▸ **BRIEF 1**: In the post about the automotive sensor, can you rewrite the passage that begins at "Automotive stuff usually" and ends after "catch my drift.", replacing "regulator" with "supply"?
▸ **BRIEF 2**: In the post about the automotive sensor, why does the writer doubt that the sensor can handle 40 mA of current? Answer in one to three sentences.

▸ **QUOTED PASSAGE**:
==============================

I can't help thinking that the 6 to 24V spec though, applies to the switched output, not the sensor output and is actually a spec of the nominal system voltages anyway, ie 6, 12 or 24V systems otherwise the 24V spec does not make sense as a 24V system would be more like 28V with the engine running.
Automotive stuff usually has the chassis as the return path. A sensor may be different of course but either way, could I suggest that if you have the sensor in the ground leg fed through a 180 Ohm resistor (arbitrary but trying to keep power losses down and sensing voltage range up) from your 8V regulator then your arduino would see between 420 mV and 4 V over the full scale so a little headroom at the top and reasonable (?) resolution in the reading, 40 mA maximum current and less than 250 mW heat in the regulator. I am still not convinced that the sensor can handle 40 mA of current. Sensing elements generally don't like to be getting hot as heat typically throws readings off, just in general terms for these things if you catch my drift.

==============================

▸ **LISTED ENTRIES**:
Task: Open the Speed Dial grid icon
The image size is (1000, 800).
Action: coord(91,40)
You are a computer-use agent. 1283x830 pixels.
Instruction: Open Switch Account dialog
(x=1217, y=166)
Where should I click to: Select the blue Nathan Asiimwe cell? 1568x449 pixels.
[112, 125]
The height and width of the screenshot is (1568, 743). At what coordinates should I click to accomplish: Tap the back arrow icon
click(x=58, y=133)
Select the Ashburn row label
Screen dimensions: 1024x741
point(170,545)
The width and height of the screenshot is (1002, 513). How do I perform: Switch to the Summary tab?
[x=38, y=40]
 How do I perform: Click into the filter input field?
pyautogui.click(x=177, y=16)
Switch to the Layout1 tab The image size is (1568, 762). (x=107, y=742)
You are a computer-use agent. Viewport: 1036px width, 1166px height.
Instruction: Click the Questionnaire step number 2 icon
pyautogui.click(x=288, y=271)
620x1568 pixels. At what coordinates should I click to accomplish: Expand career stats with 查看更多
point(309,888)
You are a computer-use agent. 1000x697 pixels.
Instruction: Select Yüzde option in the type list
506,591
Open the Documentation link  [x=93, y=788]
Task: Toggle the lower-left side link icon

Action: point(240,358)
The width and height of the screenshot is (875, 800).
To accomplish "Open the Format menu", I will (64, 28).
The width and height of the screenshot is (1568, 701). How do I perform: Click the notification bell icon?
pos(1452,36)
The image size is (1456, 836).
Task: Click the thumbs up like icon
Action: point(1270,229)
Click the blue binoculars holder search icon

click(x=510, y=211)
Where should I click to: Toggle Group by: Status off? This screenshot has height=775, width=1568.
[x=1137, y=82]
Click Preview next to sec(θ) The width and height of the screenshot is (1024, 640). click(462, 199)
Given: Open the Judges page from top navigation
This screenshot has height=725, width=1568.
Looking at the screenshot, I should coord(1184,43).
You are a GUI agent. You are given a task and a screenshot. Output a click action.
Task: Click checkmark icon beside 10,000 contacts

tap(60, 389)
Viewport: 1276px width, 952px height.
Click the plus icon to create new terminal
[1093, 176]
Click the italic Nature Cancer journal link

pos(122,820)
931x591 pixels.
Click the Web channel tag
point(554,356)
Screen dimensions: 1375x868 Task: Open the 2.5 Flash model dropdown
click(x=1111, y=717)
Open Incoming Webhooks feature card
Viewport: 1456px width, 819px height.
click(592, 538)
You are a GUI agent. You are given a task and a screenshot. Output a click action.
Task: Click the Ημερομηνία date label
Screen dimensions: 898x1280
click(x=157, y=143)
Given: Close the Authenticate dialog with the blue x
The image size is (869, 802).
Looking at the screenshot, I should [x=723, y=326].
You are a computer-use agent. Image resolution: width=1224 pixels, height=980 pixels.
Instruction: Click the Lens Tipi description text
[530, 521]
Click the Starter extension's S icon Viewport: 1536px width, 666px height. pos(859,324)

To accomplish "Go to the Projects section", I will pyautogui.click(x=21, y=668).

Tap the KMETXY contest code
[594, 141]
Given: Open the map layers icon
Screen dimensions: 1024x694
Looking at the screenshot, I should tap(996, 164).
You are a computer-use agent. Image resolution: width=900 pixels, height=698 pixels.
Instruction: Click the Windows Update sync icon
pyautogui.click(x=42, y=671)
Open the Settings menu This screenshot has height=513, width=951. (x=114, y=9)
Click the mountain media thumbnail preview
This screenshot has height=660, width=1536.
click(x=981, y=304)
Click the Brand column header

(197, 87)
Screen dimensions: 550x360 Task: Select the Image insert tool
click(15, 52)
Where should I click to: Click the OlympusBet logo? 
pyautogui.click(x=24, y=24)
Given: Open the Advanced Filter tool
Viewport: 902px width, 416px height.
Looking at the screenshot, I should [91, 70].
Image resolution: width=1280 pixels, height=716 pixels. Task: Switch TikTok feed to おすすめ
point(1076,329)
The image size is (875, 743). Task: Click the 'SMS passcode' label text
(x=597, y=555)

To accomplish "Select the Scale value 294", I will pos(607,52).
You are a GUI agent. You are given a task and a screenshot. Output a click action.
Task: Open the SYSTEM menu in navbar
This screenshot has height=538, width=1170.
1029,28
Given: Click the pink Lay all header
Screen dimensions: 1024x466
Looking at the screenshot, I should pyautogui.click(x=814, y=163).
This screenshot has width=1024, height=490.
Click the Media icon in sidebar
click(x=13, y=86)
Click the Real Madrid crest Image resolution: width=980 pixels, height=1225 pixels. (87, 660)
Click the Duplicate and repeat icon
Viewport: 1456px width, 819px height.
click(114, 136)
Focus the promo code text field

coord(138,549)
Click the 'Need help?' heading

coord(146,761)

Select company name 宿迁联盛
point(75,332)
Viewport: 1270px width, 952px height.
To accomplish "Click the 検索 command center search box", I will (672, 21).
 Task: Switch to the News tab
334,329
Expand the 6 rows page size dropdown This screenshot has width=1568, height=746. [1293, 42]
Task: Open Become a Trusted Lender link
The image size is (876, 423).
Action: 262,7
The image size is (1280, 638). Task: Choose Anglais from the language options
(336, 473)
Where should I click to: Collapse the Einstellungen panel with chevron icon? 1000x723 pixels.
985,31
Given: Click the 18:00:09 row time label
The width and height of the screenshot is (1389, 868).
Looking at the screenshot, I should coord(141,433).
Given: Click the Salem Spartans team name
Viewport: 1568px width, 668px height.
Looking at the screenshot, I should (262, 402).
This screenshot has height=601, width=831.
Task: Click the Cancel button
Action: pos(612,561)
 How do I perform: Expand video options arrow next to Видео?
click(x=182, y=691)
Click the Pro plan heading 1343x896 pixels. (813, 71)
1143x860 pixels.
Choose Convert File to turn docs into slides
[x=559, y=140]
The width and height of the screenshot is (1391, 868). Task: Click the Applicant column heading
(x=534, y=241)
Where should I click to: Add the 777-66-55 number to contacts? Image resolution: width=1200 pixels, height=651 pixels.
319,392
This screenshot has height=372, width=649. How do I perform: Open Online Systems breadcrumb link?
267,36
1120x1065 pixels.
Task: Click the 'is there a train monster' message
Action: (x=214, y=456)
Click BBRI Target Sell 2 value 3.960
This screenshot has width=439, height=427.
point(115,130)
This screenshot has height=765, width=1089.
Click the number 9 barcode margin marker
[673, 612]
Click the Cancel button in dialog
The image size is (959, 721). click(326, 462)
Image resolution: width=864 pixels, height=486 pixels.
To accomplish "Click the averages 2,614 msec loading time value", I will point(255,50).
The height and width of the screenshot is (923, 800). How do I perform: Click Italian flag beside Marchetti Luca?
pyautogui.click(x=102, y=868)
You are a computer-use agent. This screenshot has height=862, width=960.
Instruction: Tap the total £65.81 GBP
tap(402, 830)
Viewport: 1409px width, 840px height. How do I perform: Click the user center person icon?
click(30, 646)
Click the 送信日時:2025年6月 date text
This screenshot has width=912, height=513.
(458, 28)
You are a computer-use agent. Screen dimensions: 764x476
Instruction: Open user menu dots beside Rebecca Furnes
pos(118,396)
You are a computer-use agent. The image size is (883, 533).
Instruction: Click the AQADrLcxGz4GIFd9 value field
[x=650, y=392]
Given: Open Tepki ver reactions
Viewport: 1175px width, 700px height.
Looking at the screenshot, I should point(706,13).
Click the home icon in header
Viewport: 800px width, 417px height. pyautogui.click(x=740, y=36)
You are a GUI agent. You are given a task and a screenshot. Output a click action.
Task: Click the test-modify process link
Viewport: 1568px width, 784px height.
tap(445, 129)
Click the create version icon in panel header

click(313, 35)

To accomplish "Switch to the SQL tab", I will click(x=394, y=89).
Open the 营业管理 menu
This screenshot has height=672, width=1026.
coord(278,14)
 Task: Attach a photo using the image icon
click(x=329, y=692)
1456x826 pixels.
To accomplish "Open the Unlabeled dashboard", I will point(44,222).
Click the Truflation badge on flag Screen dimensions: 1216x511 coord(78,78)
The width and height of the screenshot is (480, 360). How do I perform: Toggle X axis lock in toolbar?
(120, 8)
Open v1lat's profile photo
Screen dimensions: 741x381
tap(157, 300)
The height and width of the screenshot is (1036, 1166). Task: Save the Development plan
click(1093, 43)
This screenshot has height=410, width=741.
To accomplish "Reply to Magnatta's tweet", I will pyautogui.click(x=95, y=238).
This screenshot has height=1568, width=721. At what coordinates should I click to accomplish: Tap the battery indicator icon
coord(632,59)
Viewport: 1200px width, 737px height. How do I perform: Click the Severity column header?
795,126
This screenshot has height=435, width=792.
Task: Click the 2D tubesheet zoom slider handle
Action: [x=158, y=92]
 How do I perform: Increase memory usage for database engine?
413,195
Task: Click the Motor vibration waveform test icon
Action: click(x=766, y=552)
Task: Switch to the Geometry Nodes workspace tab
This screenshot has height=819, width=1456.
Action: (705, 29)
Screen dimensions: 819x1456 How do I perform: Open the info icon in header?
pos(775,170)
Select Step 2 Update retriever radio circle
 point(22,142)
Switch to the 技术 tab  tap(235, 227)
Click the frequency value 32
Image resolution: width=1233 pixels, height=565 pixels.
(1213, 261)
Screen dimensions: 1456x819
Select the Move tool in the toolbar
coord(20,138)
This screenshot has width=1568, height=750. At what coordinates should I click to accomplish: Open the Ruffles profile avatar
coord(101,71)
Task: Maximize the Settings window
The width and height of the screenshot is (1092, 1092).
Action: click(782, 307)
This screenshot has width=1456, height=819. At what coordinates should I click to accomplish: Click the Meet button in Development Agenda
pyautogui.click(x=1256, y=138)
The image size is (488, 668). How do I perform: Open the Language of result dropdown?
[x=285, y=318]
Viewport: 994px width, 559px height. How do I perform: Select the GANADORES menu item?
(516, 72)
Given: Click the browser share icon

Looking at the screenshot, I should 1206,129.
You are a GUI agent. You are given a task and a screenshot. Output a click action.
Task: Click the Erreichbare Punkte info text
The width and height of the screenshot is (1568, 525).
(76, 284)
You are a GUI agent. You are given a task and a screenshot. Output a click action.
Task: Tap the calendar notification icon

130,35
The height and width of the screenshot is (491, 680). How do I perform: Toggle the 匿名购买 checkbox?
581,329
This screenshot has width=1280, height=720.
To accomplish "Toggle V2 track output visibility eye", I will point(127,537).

==============================

▸ **CORRECT RESPONSE 1**:
Automotive stuff usually has the chassis as the return path. A sensor may be different of course but either way, could I suggest that if you have the sensor in the ground leg fed through a 180 Ohm resistor (arbitrary but trying to keep power losses down and sensing voltage range up) from your 8V supply then your arduino would see between 420 mV and 4 V over the full scale so a little headroom at the top and reasonable (?) resolution in the reading, 40 mA maximum current and less than 250 mW heat in the supply. I am still not convinced that the sensor can handle 40 mA of current. Sensing elements generally don't like to be getting hot as heat typically throws readings off, just in general terms for these things if you catch my drift.

▸ **CORRECT RESPONSE 2**: Sensing elements generally don't like getting hot, because heat typically throws their readings off.